Pixel coordinate grounding data:
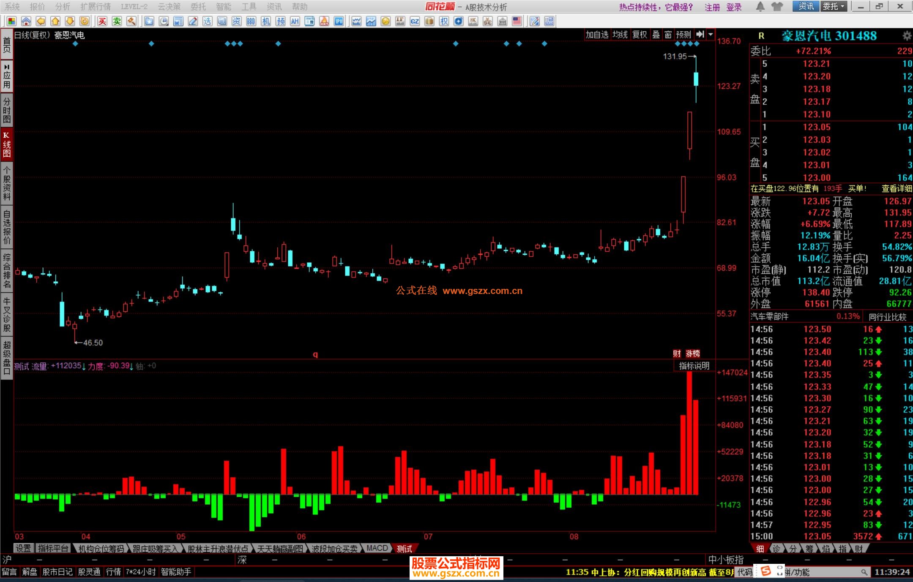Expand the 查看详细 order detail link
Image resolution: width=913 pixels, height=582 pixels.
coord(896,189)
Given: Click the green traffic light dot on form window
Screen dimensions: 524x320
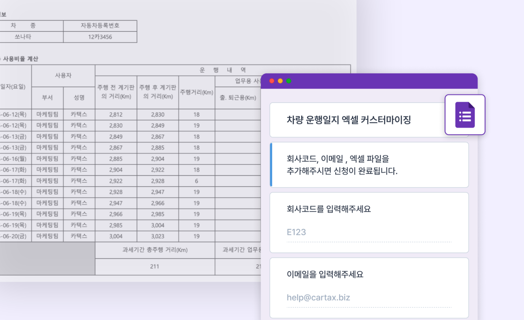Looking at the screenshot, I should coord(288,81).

> _Problem to work on_
Output exactly the lines from the one containing "Given: Click the" through the last line of the records above, both included, leaving out any pictures.

> _Solution for this problem_
Given: Click the green traffic light dot on form window
Screen dimensions: 524x320
Looking at the screenshot, I should coord(288,81).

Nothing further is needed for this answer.